**PROBLEM DESCRIPTION:** Below is some data. Retype exactly the lines starting at the one with "Given: Click the AB Testing method badge" and ending at the one with "Click the green 检索 search button".

Stored data
───

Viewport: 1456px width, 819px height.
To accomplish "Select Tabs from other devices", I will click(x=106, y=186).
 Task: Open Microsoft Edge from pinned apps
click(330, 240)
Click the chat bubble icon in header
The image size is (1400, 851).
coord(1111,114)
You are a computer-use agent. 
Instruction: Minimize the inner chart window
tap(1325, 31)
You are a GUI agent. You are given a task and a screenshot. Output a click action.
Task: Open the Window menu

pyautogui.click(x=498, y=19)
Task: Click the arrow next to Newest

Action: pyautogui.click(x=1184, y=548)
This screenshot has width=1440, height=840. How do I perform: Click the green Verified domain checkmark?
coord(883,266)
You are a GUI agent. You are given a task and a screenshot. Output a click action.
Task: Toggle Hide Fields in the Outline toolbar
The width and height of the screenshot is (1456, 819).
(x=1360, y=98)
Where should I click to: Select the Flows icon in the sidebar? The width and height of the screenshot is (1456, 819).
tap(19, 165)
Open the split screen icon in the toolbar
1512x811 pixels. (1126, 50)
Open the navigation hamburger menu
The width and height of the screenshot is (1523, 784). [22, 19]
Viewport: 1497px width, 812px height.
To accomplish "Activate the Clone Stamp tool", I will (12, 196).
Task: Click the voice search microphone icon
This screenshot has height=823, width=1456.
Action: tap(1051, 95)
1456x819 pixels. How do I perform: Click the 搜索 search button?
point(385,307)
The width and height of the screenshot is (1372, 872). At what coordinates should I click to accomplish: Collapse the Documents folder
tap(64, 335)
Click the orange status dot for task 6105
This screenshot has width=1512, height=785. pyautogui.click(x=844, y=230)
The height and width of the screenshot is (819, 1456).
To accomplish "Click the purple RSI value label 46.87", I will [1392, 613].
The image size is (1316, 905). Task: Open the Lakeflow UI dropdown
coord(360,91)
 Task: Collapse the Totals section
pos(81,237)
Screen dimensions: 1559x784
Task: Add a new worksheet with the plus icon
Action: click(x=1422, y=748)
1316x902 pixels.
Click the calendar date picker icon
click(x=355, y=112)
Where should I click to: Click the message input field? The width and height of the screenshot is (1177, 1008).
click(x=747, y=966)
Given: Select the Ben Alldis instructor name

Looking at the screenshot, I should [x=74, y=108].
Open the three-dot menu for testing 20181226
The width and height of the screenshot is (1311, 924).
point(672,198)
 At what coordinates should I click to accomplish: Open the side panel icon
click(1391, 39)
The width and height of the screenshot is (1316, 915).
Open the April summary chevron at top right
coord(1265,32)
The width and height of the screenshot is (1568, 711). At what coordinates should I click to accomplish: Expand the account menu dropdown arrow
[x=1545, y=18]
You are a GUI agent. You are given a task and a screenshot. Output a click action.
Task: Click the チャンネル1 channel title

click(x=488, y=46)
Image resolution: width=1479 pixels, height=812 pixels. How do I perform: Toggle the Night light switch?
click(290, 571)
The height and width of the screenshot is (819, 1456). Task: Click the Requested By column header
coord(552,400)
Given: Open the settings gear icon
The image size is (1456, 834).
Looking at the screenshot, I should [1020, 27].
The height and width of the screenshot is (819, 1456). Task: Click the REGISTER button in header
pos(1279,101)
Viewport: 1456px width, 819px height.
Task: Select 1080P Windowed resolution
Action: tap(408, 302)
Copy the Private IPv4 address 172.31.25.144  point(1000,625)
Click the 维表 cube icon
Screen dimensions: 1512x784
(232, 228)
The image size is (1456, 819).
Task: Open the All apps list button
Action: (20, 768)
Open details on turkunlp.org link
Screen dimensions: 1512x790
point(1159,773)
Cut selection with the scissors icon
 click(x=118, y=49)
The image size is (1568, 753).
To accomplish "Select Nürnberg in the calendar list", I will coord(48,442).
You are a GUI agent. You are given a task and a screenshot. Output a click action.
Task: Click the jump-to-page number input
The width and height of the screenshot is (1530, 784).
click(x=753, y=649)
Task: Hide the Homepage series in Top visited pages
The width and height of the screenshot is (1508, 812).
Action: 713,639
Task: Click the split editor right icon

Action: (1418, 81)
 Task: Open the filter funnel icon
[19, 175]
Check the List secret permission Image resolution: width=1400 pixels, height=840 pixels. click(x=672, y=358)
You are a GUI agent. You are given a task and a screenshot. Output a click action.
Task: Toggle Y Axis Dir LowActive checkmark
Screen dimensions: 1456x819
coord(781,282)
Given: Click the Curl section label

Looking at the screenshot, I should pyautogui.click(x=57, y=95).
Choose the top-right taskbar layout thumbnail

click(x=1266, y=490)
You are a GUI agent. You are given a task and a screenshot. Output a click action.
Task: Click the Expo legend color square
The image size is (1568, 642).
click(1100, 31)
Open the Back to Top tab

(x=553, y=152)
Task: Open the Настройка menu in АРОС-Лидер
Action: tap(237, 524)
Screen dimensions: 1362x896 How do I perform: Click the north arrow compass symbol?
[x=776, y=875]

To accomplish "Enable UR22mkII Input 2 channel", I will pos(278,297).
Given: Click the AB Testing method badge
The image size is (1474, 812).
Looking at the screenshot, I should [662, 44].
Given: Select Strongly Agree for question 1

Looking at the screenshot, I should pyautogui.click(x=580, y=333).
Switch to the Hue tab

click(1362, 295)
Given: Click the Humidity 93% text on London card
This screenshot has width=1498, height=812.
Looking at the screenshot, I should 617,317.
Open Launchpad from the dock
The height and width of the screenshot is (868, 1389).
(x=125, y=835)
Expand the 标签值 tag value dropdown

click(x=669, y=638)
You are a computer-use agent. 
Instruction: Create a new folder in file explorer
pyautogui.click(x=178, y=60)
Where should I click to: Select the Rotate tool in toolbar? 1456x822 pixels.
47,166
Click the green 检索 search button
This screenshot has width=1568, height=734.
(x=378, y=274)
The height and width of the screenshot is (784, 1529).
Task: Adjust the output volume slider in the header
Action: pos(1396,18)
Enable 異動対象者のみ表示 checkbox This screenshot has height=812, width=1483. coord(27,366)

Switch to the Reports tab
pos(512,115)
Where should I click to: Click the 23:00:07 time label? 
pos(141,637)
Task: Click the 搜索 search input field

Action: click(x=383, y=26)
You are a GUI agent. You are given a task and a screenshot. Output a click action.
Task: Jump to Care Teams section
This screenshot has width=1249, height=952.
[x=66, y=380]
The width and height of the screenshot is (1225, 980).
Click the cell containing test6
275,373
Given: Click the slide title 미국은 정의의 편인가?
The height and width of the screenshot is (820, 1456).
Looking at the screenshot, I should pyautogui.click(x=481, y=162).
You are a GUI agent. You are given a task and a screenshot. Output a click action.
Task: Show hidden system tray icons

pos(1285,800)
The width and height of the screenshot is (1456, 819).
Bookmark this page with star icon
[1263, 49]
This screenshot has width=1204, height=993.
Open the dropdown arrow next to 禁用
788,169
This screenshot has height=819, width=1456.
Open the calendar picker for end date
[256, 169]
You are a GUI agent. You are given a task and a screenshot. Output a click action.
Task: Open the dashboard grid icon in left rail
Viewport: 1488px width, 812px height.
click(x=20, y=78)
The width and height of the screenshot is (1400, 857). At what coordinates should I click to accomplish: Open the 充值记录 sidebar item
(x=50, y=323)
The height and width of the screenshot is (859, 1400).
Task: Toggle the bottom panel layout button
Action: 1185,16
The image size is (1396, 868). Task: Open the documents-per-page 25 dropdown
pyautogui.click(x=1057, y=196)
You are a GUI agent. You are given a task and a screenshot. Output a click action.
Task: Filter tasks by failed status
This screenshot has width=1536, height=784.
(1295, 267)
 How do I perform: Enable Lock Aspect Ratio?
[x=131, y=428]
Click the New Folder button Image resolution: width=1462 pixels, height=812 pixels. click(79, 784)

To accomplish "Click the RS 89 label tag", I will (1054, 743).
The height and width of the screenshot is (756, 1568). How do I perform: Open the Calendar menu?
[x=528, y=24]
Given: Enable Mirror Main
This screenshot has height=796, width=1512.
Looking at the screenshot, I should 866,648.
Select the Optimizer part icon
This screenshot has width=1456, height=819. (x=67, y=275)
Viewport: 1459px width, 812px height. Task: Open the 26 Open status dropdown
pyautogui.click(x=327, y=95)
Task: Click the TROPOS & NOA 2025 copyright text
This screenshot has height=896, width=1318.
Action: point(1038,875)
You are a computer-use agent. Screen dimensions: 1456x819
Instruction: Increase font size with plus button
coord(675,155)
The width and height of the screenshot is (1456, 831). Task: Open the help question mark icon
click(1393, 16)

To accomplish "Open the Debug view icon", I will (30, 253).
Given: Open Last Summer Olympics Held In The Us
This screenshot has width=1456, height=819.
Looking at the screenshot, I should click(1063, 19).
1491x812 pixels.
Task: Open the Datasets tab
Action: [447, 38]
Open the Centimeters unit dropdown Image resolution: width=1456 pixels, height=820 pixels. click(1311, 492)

───

**TASK OUTPUT:**
Given: Click the AB Testing method badge
The image size is (1474, 812).
Looking at the screenshot, I should [662, 44].
Given: Select Strongly Agree for question 1

Looking at the screenshot, I should pyautogui.click(x=580, y=333).
Switch to the Hue tab

click(1362, 295)
Given: Click the Humidity 93% text on London card
This screenshot has width=1498, height=812.
Looking at the screenshot, I should 617,317.
Open Launchpad from the dock
The height and width of the screenshot is (868, 1389).
(x=125, y=835)
Expand the 标签值 tag value dropdown

click(x=669, y=638)
You are a computer-use agent. 
Instruction: Create a new folder in file explorer
pyautogui.click(x=178, y=60)
Where should I click to: Select the Rotate tool in toolbar? 1456x822 pixels.
47,166
Click the green 检索 search button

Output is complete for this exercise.